Le groupe britannique de gestion d’actifs Schroders a dégagé sur les neuf premiers mois de l’année un résultat imposable de 282,7 millions de livres contre 79,9 millions de livres pour la période correspondante de 2009. La collecte nette s’est élevée à 21,5 milliards de livres contre 8,7 milliards un an plus tôt. Les actifs sous gestion s'élevaient au 30 septembre à 181,5 milliards de livres, soit plus de 210 milliards d’euros, contre 138,9 milliards de livres au 30 septembre 2009. La collecte s’est poursuivie depuis la fin du troisième trimestre, précise Schroders dans son communiqué sur les résultats intérimaires.Le résultat imposable du pôle gestion d’actifs s’est inscrit au troisième trimestre à 85,9 millions de livres contre 54 millions un an plus tôt, pour un chiffre d’affaires de 232,7 millions de livres contre 172,7 millions un an plus tôt. Sur neuf mois, le pôle gestion d’actifs a dégagé un résultat imposable de 263,2 millions de livres contre 108,1 millions de livres précédemment. La collecte nette sur neuf mois a totalisé 19,4 milliards de livres contre 8,6 milliards entre janvier et septembre 2009. Le bénéfice imposable du pôle private banking s’est élevé à 2,9 millions de livres au troisième trimestre 2010 contre 6,3 millions de livres au troisième trimestre 2009, pour un chiffre d’affaires de 24 millions de livres contre 23,6 millions. Sur neuf mois, le résultat imposable s’inscrit à 9,5 millions de livres contre 20,8 millions. La collecte nette des neuf premiers mois de l’année a totalisé 2,1 milliards de livres contre 0,1 milliard au 30 septembre 2009. Sur le trimestre au 30 septembre, la collecte nette s’est élevée à 5,4 milliards de livres, dont 3,7 milliards d’origine institutionnelle, 800 millions de collecte intermédiée et 900 millions émanant de la banque privée. Sur les 21,5 milliards de collecte nette enregistrés sur neuf mois, 79% ont pour origine la clientèle hors Royaume-Uni. En France, les souscriptions nettes se sont montées à environ 750 millions d’euros, pour un encours actuel voisin de 4 milliards d’euros.

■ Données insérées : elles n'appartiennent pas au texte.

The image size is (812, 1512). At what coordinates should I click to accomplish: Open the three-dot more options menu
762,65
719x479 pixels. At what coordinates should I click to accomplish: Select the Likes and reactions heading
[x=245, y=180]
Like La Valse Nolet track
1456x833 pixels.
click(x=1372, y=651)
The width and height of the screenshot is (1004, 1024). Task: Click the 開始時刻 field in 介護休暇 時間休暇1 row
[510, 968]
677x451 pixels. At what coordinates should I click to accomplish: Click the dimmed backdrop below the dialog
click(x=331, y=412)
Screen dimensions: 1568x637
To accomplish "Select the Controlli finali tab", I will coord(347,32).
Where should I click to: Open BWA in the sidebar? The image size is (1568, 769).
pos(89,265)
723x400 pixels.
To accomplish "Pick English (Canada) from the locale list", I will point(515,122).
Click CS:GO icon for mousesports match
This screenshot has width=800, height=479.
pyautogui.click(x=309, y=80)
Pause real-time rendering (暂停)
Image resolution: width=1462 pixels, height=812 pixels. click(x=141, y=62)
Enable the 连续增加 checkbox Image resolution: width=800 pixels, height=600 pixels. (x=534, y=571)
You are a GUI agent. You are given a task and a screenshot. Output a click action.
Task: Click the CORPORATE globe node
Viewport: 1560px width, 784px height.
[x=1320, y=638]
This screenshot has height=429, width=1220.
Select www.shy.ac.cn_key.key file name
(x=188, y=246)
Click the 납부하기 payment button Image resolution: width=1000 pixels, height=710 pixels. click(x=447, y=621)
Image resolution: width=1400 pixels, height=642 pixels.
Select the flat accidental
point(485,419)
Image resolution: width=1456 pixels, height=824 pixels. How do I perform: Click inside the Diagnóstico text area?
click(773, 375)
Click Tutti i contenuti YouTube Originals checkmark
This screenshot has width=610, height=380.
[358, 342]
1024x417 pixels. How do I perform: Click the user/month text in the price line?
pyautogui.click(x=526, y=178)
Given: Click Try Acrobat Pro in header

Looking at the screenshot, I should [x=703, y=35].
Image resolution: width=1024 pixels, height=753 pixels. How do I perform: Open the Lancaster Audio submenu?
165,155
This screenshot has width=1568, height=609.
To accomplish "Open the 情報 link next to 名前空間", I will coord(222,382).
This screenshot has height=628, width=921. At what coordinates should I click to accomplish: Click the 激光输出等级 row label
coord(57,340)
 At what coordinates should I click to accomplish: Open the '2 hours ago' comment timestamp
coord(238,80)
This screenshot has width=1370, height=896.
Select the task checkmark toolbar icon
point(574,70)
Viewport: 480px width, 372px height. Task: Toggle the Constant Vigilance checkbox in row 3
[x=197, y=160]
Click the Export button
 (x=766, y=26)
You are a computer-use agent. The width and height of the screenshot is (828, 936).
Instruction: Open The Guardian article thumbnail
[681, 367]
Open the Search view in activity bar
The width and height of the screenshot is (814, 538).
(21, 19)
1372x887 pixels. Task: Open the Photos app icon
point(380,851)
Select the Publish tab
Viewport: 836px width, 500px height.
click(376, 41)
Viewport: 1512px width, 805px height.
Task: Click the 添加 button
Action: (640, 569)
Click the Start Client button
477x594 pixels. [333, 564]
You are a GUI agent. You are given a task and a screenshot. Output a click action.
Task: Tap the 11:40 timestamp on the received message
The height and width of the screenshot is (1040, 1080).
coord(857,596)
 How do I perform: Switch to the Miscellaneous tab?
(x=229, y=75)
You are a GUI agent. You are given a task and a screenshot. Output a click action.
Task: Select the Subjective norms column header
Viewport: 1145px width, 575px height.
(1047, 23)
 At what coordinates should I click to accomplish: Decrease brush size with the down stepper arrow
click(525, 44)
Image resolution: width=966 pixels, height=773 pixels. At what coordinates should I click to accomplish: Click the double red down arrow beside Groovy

Depuis la fin 2009, les actifs sous gestion de Barclays Wealth ont progressé de 5% pour s'établir à 158 milliards de livres. Le bénéfice avant impôts des neuf premiers mois de l’année s’est inscrit à 122 millions de livres, en hausse de 9 % par rapport à la période correspondante de 2009. Cette progression a été tirée par les activités sur le segment des «High Net Worth».Le résultat imposable du pôle Investment Management a, pour sa part, atteint 55 millions de livres contre 2 millions l’an dernier, en raison principalement des dividendes de la participation de 19,9% dans BlackRock. Au 30 septembre, la valeur de cette participation était enregistrée dans les comptes à 4,061 milliards de livres contre 3,60 milliards au 30 juin.